Exercise 1.29 asks us to define a procedure that uses Simpson's rule to approximate the value of the integral of a function between two values. (Informally, you may remember that the integral of a function is the area under the curve of that function.)
We're given a big head start earlier in the section when an integral procedure is defined using a different method.
(define (sum term a next b)
(if (> a b)
0
(+ (term a)
(sum term (next a) next b))))
(define (integral f a b dx)
(define (add-dx x) (+ x dx))
(* (sum f (+ a (/ dx 2.0)) add-dx b)
dx))
We're told to use this procedure to check our results by integrating
cube between 0 and 1.Simpson's rule states that the integral of a function f between a and b is approximated as
h(y0 + 4y1 + 2y2 + 4y3 + 2y4 + ... + 2yn-2 + 4yn-1 + yn) / 3
where h = (b - a)/n, for some even integer n, and yk = f(a + kh).

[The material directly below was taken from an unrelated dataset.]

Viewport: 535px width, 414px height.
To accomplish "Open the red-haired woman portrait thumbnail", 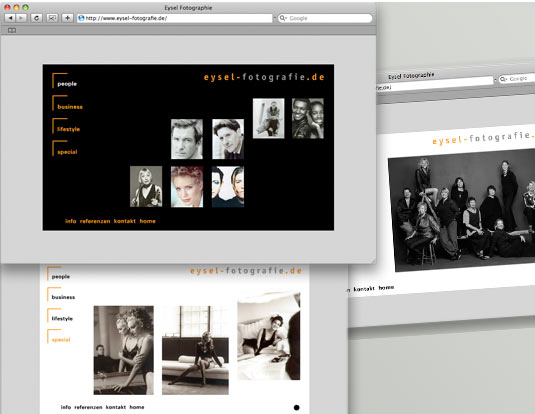I will [x=187, y=187].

This is the sum of a series, so we'll still be defining our new procedure in terms of the
sum procedure used before. Using Simpson's rule, the sum of a series is multiplied by h and divided by 3, so we'll start with that and a little of the "wishful thinking" that Professor Abelson spoke so highly of in lecture 2A.(define (simpson f a b n)
(/ (* h (sum term 0 inc n)) 3))
Now that we know how Simpson's rule can be defined in terms of
sum, we just need to fill in the pieces that are missing.The variable h is pretty easy to define from the description.
(define h (/ (- b a) n))
The procedure used to get from one term of the series to the next is even simpler. n is just incremented by one at each step, so we just need to define a procedure to do that.
(define (inc x) (+ x 1))
We know that the
sum procedure takes two functions, term and next, and two values a and b, and computes the sum of the terms of the function from a to b. Defining the terms of the series in Simpson's rule is a two-step process. First we have to define the function for computing yk, which is given.(define (y k)
(f (+ a (* k h))))
Next we have to define a rule for computing the coefficient for each of the k terms. Once we know the coefficient we'll just multiply it by yk to get the complete term. The rules for defining the coefficients are pretty simple. Notice that if k is odd, then the coefficient is always 4. If k is even, then the coefficient is usually 2, except for the first (0th) and last (nth) terms, where the coefficient is 1.
(define (term k)
(* (cond ((odd? k) 4)
((or (= k 0) (= k n)) 1)
((even? k) 2))
(y k)))
Putting this all together, we have the complete procedure:
(define (simpson f a b n)
(define h (/ (- b a) n))
(define (inc x) (+ x 1))
(define (y k)
(f (+ a (* k h))))
(define (term k)
(* (cond ((odd? k) 4)
((or (= k 0) (= k n)) 1)
((even? k) 2))
(y k)))
(/ (* h (sum term 0 inc n)) 3))
The only thing left to do is to define a
cube procedure and compare the results of simpson with those of the old integral procedure that we were given.(define (cube x) (* x x x))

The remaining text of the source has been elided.